Saturday, July 16, 2005

Home Schooling 3: Why you might consider it.

Now don't get me wrong, I still believe we'd better improve the public schools (and no, unlike most conservatives I don't believe that LESS money is the way to do so). However, I must admit that there is plenty to say in favor of home schooling:

  1. Full focus on the child, vs teachers scattered over 30-150 students
    quite simply even the most dedicated elementary teacher has to spread his/her time amongst twenty-thirty students. And if your student is one of the good students, your child will be ignored for the problem child, the child not quite getting it, and the cranky ones. High school, the same teacher has to juggle two-three different classes for 150 people and make sure there's enough for the average child to make it, with little or no time to help someone having trouble over a single point. As a home-schooling parent, you can see what you child needs and go straight to it.
  2. Child can run forward in a subject if he wants to.
    Sounds like a horror story you hear from the right, but a then-friend (I lost track of her soon after) said she was pissed over a teacher who said the student was too far ahead, and had to forget some stuff to fit in the classroom.
  3. You teach what you want
    While it's obvious what the christian right wants taught (six days of creation is exactly 144 hour long, if it's human and has a heartbeat it's filled with holy life, etc); there is something to be said about deciding what your child should know. After all, you do have a responsibility towards the child, why not give him the best you can?
  4. Follow your child in his interests
    Here's where home-schooling can really shine. If a child has an interest in a subject vastly different from the normal cirriculum and you see its worthiness, YOU CAN LET HIM/HER GO THERE! This is something public schools just cannot do, as they're stuck with having to deal with a group of students, not just a single one.

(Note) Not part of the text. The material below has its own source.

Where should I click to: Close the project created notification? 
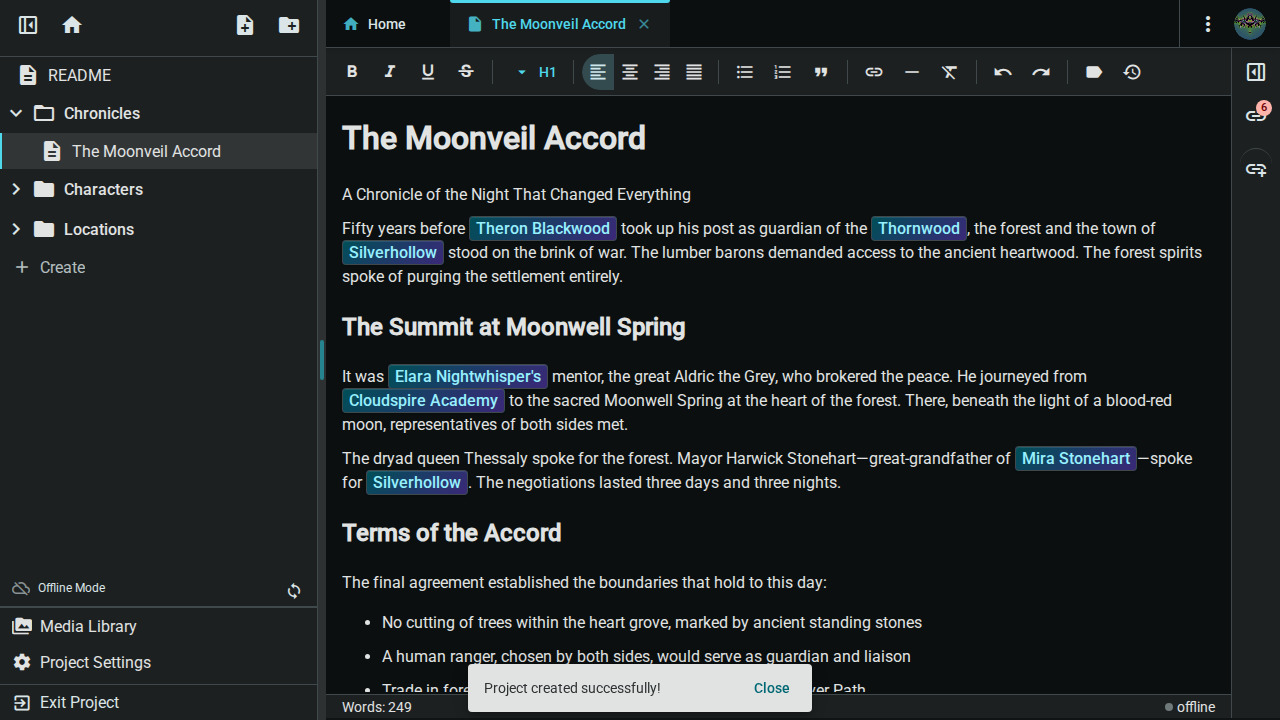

You will need lots of dedication and interest, though. Plus you'd better have a strong connection to both family and an outside community.

This is why home schooling is a conservative Christian phenomenon, and will stay so until it gathers enough steam to disrupt public schooling (which I say it can do, and am guessing it WANTS to do). Liberals are totally fixated on everyone's "Freedoms" that they give short shrift to responsibilities and community. Libs talk about "a diverse community" when in fact a community is based on SHARED ASSUMPTIONS, BELIEFS AND HABITS -- something Liberals abhor, and something which conservative christians come by easily, since they attend church and make friends within that group. Christians also reach out among themselves, both within denominations and outside of them.

Also, too many liberals have learned to take the easy way out -- depend on the government and other paid tools to give them what they want. Conservative Christians, despite certain mistakes, are learning to depend on themselves; that has served them in the past and may serve them in the future. After all, one of the complaints in latter-day Rome was that the infrastrucure was falling apart and Rome was losing people, but the people still in Rome were kept entertained and happy.